Quando il family drama incontra il crime
I tre fratelli – ma anche i loro parenti più stretti, i Mariani – non sono immortalati nel pieno della loro maturità, avviati lungo la strada del successo e della realizzazione personale: di nuovo sono rappresentati in fieri, incastrati in una struggente lotta per l’emancipazione, consapevoli però dell’impossibilità di liberarsi completamente della propria famiglia. E quest’ultima, che può rappresentare tanto il nido accogliente e rassicurante, può anche trasfigurarsi in una polveriera nella quale i segreti possono logorare i rapporti personali fino a corromperli in modo irreversibile.

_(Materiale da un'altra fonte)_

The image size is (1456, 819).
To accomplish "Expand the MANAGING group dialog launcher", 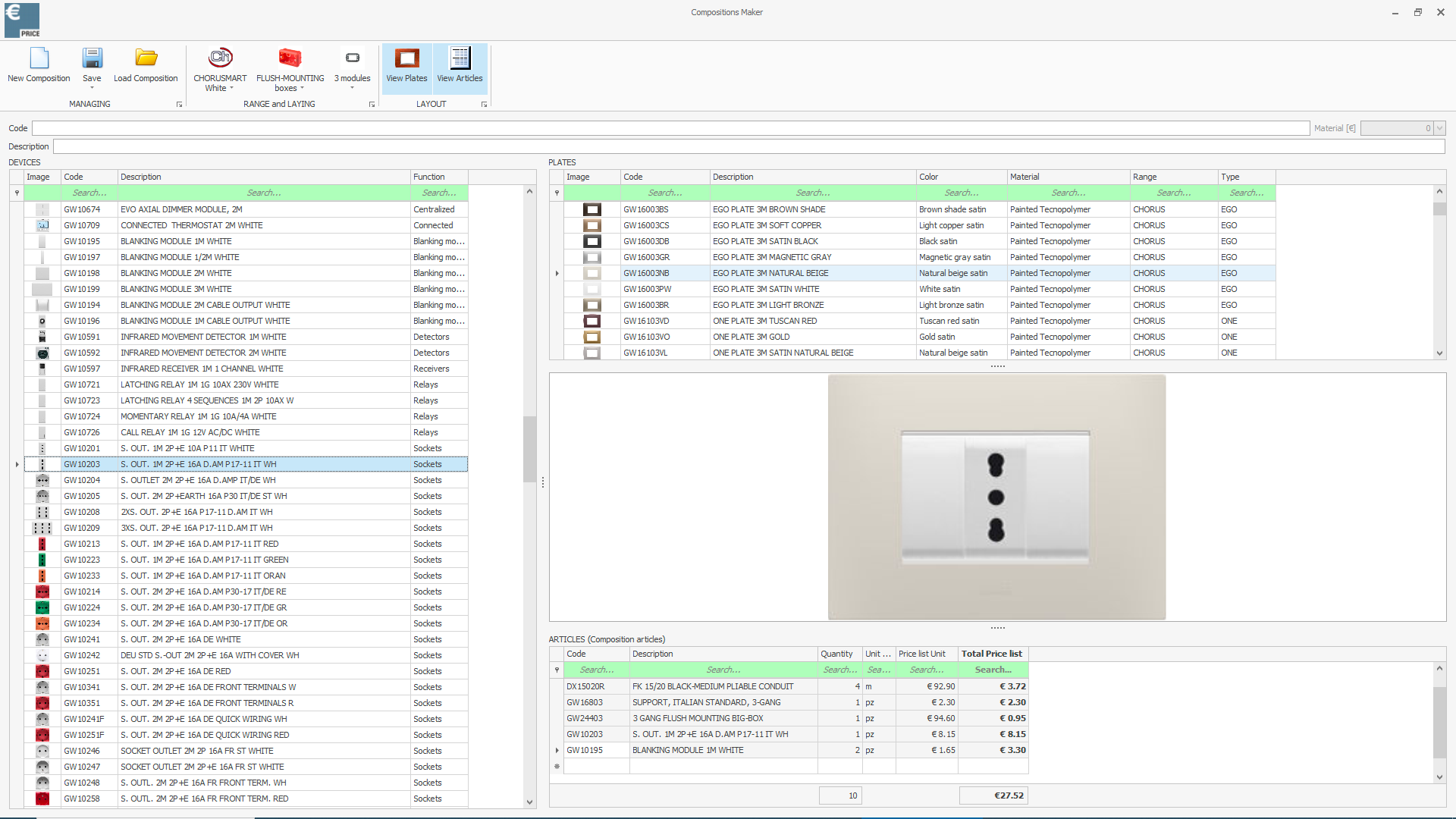I will pos(180,105).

Gabriele Muccino orchestra dinamiche archetipiche (celebrate tanto dall’alta letteratura quanto dal teatro più colto, da Shakespeare passando per Čechov e gli americani Miller e Tracy Letts), creando una continuità con la propria produzione cinematografica, senza mai interrompere il fil rouge di un dialogo continuo tra le proprie creature: ecco perché A casa tutti bene è, a tutti gli effetti, la summa compendiaria definitiva del cinema del regista, ricca di tematiche comuni alla propria poetica, creando una complessa e sfaccettata narrazione collettiva di fatti (e vizi) privati di personaggi già incrociati nei suoi film precedenti, da L’ultimo bacio fino al suo sequel, passando per Ricordati di me e lo stesso A casa tutti bene, matrice originale che ha ispirato proprio la serie.
E un altro degli aspetti interessanti del prodotto seriale risiede proprio nella capacità di adattare un universo narrativo ben consolidato e specifico da un medium all’altro, passando da un linguaggio strettamente cinematografico a quello più “televisivo” (o, comunque, del piccolo schermo), sancendo il regno della serialità come quello adatto per ospitare una coralità di voci, personaggi, eventi e situazioni perfettamente capaci di sfruttare i vantaggi di uno spazio-tempo frammentato per ampliare il proprio universo creativo.
Ma c’è anche un altro elemento che rende questa seconda stagione un prodotto più a fuoco rispetto alla prima, in grado di aggiungere un tocco personale ad una narrazione più consolidata e tradizionale, confermando uno stile e una visione specifica nella sua integrità (soprattutto estetica e drammaturgica): l’ibridazione tra i generi, una ricerca che Muccino aveva già intrapreso in precedenza ma che questa volta si consolida come una felice intuizione, tingendo le vicende dei Ristuccia di un nero abissale, ambiguo e oscuro, creando una profonda crepa che contamina il family drama con il crime, rispondendo alle esigenze di un pubblico generalista sempre più attento e avido di prodotti seriali competitivi e mainstream.